| HN Mirror

Y	Hacker News new \| ask \| show \| jobs

by rfoo 482 days ago

They did this back in their trading firm days, and...

Imagine that you have a sequence of numbers. You want to randomly select a window of, say, 1024 consecutive numbers, a sequence, as input to your model. Now, say, you have n items in this sequence, you want to sample n/c (c is a constant and << 1024) sequences in total. How to do fixed shuffle?

The key is, we have overlap in data we want to read. If we brute force fixed shuffle and expand, we need to save 1024/c times more than original data.

This isn't useful for LLMs, but hey, wonder how it started?

1 comments

dekhn 481 days ago

I guess I'm much more of the "materialize the shuffle asychronously from the training loop" kind of person. I agree, the materialization storage cost is very high, but that's normally been a cost I've been willing to accept.

As an ML infra guy I have had to debug a lot of failing jobs over the years, and randomizing datapipes are one of the hardest to debug. Sometimes there will be a "record-of-death" that randomly gets shuffled into a batch, but only causes problems when it is (extremely rarely) coupled with a few other records.

## [Exercise set]
a – Summarize the Hacker News thread on shuffling overlapping training windows in two sentences.
b – Extend the Hacker News thread on shuffling overlapping training windows, starting after the final sentence of dekhn's comment.

## [Exercise data]

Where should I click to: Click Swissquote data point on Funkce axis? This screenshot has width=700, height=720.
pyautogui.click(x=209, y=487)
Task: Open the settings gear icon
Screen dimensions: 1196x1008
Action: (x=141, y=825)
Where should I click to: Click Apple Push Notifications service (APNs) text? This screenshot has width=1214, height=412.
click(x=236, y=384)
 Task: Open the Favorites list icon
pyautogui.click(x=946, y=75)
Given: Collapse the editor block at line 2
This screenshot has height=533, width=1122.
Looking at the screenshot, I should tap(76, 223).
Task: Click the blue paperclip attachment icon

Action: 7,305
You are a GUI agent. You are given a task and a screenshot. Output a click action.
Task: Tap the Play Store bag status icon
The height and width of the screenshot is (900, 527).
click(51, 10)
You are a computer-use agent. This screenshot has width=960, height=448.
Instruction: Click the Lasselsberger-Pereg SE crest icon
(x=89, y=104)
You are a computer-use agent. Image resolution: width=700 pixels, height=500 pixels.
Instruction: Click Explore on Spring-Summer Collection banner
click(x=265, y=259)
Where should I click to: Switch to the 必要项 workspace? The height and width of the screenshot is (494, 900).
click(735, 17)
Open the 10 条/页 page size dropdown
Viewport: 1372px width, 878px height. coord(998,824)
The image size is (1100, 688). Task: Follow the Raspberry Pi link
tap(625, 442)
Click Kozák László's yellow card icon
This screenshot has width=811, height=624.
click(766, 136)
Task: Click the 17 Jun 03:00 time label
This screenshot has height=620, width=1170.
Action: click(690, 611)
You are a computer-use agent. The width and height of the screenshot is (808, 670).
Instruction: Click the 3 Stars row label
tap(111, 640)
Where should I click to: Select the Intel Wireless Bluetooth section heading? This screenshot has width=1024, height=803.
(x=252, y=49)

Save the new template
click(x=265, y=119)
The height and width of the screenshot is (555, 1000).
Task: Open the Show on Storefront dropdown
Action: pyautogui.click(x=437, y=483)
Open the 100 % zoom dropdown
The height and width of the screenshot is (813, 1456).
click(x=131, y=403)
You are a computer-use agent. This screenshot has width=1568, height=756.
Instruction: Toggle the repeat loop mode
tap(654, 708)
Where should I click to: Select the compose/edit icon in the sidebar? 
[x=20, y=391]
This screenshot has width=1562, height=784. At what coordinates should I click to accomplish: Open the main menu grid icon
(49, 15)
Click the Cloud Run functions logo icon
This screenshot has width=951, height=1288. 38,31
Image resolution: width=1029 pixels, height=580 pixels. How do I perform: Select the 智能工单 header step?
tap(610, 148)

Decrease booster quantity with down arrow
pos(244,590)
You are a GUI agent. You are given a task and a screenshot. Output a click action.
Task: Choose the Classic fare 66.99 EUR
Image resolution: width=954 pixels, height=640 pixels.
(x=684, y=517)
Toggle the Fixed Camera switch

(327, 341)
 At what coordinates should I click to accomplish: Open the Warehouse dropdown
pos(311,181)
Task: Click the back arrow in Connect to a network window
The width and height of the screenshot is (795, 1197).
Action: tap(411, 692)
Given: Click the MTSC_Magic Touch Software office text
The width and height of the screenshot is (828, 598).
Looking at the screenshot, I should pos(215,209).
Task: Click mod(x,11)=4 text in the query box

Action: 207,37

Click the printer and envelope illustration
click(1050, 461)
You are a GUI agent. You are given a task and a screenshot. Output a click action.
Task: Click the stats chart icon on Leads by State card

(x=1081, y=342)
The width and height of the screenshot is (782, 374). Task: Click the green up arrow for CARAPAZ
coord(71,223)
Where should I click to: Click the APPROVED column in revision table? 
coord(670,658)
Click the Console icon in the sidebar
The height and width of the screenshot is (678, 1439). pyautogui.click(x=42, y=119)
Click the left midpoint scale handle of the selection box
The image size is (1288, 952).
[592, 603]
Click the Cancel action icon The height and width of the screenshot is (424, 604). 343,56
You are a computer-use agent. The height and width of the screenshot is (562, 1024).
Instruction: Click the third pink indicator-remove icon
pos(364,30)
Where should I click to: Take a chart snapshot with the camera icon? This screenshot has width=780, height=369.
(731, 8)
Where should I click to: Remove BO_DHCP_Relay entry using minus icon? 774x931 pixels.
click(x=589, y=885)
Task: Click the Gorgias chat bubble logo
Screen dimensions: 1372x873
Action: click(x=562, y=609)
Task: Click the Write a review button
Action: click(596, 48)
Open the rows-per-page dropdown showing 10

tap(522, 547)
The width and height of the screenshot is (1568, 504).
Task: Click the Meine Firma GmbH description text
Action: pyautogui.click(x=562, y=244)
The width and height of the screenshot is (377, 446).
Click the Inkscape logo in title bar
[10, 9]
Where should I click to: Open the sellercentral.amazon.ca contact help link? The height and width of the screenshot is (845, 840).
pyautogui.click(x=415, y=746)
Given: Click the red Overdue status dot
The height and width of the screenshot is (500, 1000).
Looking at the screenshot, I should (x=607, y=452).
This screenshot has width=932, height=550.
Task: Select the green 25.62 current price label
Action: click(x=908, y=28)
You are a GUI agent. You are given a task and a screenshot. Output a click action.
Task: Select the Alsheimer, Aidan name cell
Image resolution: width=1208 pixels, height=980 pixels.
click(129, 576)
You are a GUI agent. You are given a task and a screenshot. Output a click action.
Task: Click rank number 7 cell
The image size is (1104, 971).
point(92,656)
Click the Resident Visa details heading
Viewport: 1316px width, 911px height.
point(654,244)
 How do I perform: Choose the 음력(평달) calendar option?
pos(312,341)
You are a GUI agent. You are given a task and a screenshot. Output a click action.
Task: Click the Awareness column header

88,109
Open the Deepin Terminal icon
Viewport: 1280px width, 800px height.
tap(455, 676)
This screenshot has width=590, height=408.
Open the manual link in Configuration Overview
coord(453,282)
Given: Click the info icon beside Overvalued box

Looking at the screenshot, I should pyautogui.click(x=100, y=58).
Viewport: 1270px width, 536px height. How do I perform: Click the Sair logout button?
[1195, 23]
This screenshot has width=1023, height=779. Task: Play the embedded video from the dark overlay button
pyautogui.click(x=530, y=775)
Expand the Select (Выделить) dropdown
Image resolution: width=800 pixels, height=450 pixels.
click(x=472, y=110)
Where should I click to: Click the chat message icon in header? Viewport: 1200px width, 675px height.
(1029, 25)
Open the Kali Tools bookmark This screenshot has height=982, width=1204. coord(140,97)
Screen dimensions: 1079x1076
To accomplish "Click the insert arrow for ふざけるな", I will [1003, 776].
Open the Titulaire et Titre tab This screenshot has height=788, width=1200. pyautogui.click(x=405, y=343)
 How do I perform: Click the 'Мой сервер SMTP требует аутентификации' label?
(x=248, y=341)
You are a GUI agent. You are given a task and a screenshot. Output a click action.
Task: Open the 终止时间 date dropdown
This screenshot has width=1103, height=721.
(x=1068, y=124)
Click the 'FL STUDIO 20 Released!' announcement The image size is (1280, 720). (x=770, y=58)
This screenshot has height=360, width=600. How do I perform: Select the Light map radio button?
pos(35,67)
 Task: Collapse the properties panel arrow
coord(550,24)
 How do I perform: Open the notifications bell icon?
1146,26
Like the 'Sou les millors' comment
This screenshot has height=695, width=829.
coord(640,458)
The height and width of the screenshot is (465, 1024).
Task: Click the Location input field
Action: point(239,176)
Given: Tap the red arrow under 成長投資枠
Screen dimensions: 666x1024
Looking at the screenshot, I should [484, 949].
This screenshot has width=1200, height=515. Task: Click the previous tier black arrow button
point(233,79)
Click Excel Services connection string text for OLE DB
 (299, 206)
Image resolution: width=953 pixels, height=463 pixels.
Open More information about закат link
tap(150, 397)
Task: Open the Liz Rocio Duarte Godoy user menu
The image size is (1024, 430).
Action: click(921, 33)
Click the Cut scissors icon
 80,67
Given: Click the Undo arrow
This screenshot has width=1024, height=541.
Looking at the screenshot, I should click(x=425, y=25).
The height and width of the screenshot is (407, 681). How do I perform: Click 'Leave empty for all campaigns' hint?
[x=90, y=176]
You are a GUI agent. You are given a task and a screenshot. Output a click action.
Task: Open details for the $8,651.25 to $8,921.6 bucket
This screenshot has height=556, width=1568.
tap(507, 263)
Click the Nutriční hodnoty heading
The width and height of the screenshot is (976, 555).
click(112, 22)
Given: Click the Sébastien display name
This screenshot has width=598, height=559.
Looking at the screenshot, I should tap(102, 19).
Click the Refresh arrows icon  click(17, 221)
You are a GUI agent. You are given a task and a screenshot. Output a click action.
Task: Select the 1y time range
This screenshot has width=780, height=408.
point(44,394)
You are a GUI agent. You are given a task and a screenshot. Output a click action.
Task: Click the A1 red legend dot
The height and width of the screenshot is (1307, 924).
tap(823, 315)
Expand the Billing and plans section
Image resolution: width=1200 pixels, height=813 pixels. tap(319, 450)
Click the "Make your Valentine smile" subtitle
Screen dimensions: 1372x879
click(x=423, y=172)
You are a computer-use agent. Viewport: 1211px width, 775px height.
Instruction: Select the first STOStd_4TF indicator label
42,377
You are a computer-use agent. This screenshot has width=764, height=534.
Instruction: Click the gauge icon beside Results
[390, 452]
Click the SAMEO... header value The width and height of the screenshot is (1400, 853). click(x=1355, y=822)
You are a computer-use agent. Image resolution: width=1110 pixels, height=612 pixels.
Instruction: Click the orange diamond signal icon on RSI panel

## [Per-task outputs]
a – rfoo describes randomly sampling n/c windows of 1024 consecutive numbers from a sequence of n items, and notes that because the windows overlap, a brute-force fixed shuffle that expands the data would need 1024/c times more storage than the original. dekhn prefers materializing the shuffle asynchronously from the training loop and accepts the high storage cost, noting that randomizing datapipes are among the hardest failing jobs to debug, as when a "record-of-death" causes problems only when it is rarely batched with a few other records.

b –
I guess I'll just have to update my priors and accept that inline synchronous randomization with random reads is a useful-enough access pattern in HPC that it should be optimized for. Certainly a lot more work and complexity, hence my question of just how necessary it is.

rfoo 481 days ago

Yeah, I don't want to do this either. This is a super special case, after exploring alternatives with our researchers it's unfortunately needed. As for record-of-death, we made sure that we do serialize all rng state and have our data pipeline perfectly reproducible even when starting from checkpoint.

Building a system for serving read-only data at NVMe SSD speed (as in IOPS) took surprisingly few effort, and is mostly enough for training data. Kudos to DeepSeek who decided to spend extra effort to build a full PFS and share it.